Lastly, DraftKing founders and shareholder are rolling 100% of their equity and SBTech shareholders are rolling ~$450 million of equity value into the company.
Notable Items
- As for those “items that stood out”, first and foremost, the voting rights of co-founder and CEO, Jason Robbins. DraftKings is going for a Dual Class structure whereby Jason Robins will receive shares of New DraftKings Class B common stock which will give him 10:1 voting rights as compared to the shares of New DraftKings Class A common stock. This has been common with other tech companies such as Snapchat, Dropbox, UnderArmour, and even Berkshire Hathaway has a dual class structure. However, it does mean that Jason Robbins has control of the company.
- There is also an earnout, but it’s not highlighted in the press release or presentation. Earnouts are generally a positive since they incentivize management to perform, but since this combination has a complicated earnout, perhaps it was left out since it doesn’t read all that easily. However, the nuts and bolts of it are that each of DEAC, DraftKings and SBTech are entitled to a number of earnout shares that are triggered at $12.50, $14.00 and $16.00, for one-third portion at each trigger (if you’re a subscriber, go to the profile page for further details).
- There is also a $400 million minimum cash closing condition, after redemptions and proceeds from the PIPE, so DEAC only needs to retain $20 million in trust, post-vote, in order for this transaction to close.
- We don’t have any of the financials for DraftKings or SBTech yet, but a 3.9x 2021 estimated EV/Revenue multiple is referenced, which stacks up well. However, if you go to the appendix, they show a 2020E EV/EBITDA multiple of 9.9x, but the footnote says that multiple is based on a $2.7 billion valuation and an illustrative 2028E EBITDA discounted to year-end 2020 at a 20% discount rate. We’re almost at the end of 2020, so not sure why they need to do it this way.
Quick takes: There was a leak about this deal back at the end of October that was widely reported and it seemed to generate a significant amount of interest. And since DraftKings is a highly recognizable brand, this transaction should get a lot of coverage now as well. Which is good. Half the battle with SPACs is getting the attention of sector investors. And clearly, investors seem to like this deal since the share price zoomed to ~$10.70 this morning, significantly above their current estimated trust value. However, it should be interesting to see how investors feel about the dual class structure for the share and 10:1 voting rights, since it distributes the risk unequally. The pro to a dual class structure is that protects against activist investors (among other pros and cons). The good news is, shareholders get to vote on that. It’s not a given.
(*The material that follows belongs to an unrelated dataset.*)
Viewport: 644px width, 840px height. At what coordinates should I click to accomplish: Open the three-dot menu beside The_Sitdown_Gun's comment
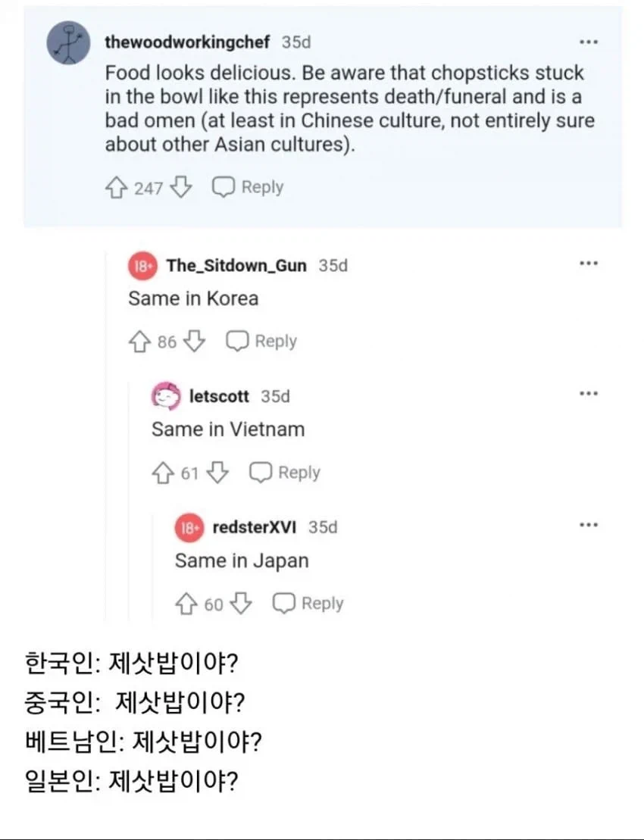[x=589, y=262]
Furthermore, it will also be interesting once we get to see the financials of the companies to better understand that 2020E EV/EBITDA multiple. Maybe there’s a reason for it, but without any numbers to look at, it’s hard to tell. All told, DraftKings is a nice high profile name for a SPAC and it’s already generated a lot of excitement, but it’s just day-one. As we saw with Virgin Galactic, once that first day buzz wears off, that’s when the real work begins.
ADVISORS
- Goldman Sachs is acting as exclusive financial advisor to Diamond Eagle.
- Raine Group is acting as exclusive financial advisor to DraftKings.
- Sullivan & Cromwell LLP is acting as legal advisor to DraftKings.
- Winston & Strawn LLP is acting as legal advisor to Diamond Eagle.
- Stifel is acting as financial advisor and Herzog, Fox & Neeman and Skadden, Arps, Slate, Meagher & Flom LLP are acting as legal advisors to SBTech.
- Deutsche Bank Securities Inc. and Goldman Sachs & Co. LLC are acting as capital markets advisors.
- Goldman Sachs and Credit Suisse are acting as private placement agents to Diamond Eagle.